- _TASK_: Each record should be retyped word for word.

[RECORDS FOR PROCESSING — start]

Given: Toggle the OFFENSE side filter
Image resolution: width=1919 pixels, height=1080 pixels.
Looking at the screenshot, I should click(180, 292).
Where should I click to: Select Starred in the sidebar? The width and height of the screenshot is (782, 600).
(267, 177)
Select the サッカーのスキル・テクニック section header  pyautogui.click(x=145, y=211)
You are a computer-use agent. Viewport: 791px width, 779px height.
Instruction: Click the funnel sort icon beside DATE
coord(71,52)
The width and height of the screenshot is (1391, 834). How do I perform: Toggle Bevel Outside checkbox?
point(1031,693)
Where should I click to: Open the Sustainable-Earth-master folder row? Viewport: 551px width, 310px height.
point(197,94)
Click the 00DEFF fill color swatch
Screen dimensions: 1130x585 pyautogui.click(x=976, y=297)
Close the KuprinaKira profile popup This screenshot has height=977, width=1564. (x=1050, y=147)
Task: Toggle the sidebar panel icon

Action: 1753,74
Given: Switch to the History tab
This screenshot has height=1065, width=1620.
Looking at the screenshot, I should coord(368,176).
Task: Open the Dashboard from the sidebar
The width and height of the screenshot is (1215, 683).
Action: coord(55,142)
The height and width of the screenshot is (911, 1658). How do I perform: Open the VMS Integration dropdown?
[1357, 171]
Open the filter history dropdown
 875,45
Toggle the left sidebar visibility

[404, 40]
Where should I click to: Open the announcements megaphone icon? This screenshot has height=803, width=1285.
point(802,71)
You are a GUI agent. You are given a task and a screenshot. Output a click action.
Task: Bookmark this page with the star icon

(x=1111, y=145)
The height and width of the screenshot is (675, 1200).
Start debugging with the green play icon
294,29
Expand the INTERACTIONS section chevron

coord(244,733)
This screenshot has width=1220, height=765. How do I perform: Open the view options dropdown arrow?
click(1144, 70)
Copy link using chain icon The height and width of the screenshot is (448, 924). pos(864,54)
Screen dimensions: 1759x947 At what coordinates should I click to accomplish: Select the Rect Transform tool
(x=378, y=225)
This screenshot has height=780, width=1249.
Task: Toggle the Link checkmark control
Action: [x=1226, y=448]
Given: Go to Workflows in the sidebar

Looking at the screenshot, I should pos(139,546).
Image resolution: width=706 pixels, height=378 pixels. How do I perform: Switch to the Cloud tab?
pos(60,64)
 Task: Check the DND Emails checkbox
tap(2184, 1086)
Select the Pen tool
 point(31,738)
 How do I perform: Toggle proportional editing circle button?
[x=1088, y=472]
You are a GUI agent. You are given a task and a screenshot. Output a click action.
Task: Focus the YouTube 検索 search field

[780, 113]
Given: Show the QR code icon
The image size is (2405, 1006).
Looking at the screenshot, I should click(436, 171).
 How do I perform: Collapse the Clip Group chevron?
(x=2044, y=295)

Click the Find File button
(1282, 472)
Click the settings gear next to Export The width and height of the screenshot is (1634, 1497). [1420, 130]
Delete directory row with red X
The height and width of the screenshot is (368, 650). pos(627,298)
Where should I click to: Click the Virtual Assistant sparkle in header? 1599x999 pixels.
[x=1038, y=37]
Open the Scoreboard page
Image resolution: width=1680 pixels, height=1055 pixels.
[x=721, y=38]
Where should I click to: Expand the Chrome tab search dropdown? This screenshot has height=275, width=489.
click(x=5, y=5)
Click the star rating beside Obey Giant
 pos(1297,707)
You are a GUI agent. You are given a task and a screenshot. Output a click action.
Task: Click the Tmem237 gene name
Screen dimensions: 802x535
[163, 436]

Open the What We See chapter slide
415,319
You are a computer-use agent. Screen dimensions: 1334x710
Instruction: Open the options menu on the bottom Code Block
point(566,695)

[RECORDS FOR PROCESSING — finish]

- _PROBLEM SOLUTION_:
Given: Toggle the OFFENSE side filter
Image resolution: width=1919 pixels, height=1080 pixels.
Looking at the screenshot, I should click(180, 292).
Where should I click to: Select Starred in the sidebar? The width and height of the screenshot is (782, 600).
(267, 177)
Select the サッカーのスキル・テクニック section header  pyautogui.click(x=145, y=211)
You are a computer-use agent. Viewport: 791px width, 779px height.
Instruction: Click the funnel sort icon beside DATE
coord(71,52)
The width and height of the screenshot is (1391, 834). How do I perform: Toggle Bevel Outside checkbox?
point(1031,693)
Where should I click to: Open the Sustainable-Earth-master folder row? Viewport: 551px width, 310px height.
point(197,94)
Click the 00DEFF fill color swatch
Screen dimensions: 1130x585 pyautogui.click(x=976, y=297)
Close the KuprinaKira profile popup This screenshot has height=977, width=1564. (x=1050, y=147)
Task: Toggle the sidebar panel icon

Action: 1753,74
Given: Switch to the History tab
This screenshot has height=1065, width=1620.
Looking at the screenshot, I should coord(368,176).
Task: Open the Dashboard from the sidebar
The width and height of the screenshot is (1215, 683).
Action: coord(55,142)
The height and width of the screenshot is (911, 1658). How do I perform: Open the VMS Integration dropdown?
[1357, 171]
Open the filter history dropdown
 875,45
Toggle the left sidebar visibility

[404, 40]
Where should I click to: Open the announcements megaphone icon? This screenshot has height=803, width=1285.
point(802,71)
You are a GUI agent. You are given a task and a screenshot. Output a click action.
Task: Bookmark this page with the star icon

(x=1111, y=145)
The height and width of the screenshot is (675, 1200).
Start debugging with the green play icon
294,29
Expand the INTERACTIONS section chevron

coord(244,733)
This screenshot has width=1220, height=765. How do I perform: Open the view options dropdown arrow?
click(1144, 70)
Copy link using chain icon The height and width of the screenshot is (448, 924). pos(864,54)
Screen dimensions: 1759x947 At what coordinates should I click to accomplish: Select the Rect Transform tool
(x=378, y=225)
This screenshot has height=780, width=1249.
Task: Toggle the Link checkmark control
Action: [x=1226, y=448]
Given: Go to Workflows in the sidebar

Looking at the screenshot, I should pos(139,546).
Image resolution: width=706 pixels, height=378 pixels. How do I perform: Switch to the Cloud tab?
pos(60,64)
 Task: Check the DND Emails checkbox
tap(2184, 1086)
Select the Pen tool
 point(31,738)
 How do I perform: Toggle proportional editing circle button?
[x=1088, y=472]
You are a GUI agent. You are given a task and a screenshot. Output a click action.
Task: Focus the YouTube 検索 search field

[780, 113]
Given: Show the QR code icon
The image size is (2405, 1006).
Looking at the screenshot, I should click(436, 171).
 How do I perform: Collapse the Clip Group chevron?
(x=2044, y=295)

Click the Find File button
(1282, 472)
Click the settings gear next to Export The width and height of the screenshot is (1634, 1497). [1420, 130]
Delete directory row with red X
The height and width of the screenshot is (368, 650). pos(627,298)
Where should I click to: Click the Virtual Assistant sparkle in header? 1599x999 pixels.
[x=1038, y=37]
Open the Scoreboard page
Image resolution: width=1680 pixels, height=1055 pixels.
[x=721, y=38]
Where should I click to: Expand the Chrome tab search dropdown? This screenshot has height=275, width=489.
click(x=5, y=5)
Click the star rating beside Obey Giant
 pos(1297,707)
You are a GUI agent. You are given a task and a screenshot. Output a click action.
Task: Click the Tmem237 gene name
Screen dimensions: 802x535
[163, 436]

Open the What We See chapter slide
415,319
You are a computer-use agent. Screen dimensions: 1334x710
Instruction: Open the options menu on the bottom Code Block
point(566,695)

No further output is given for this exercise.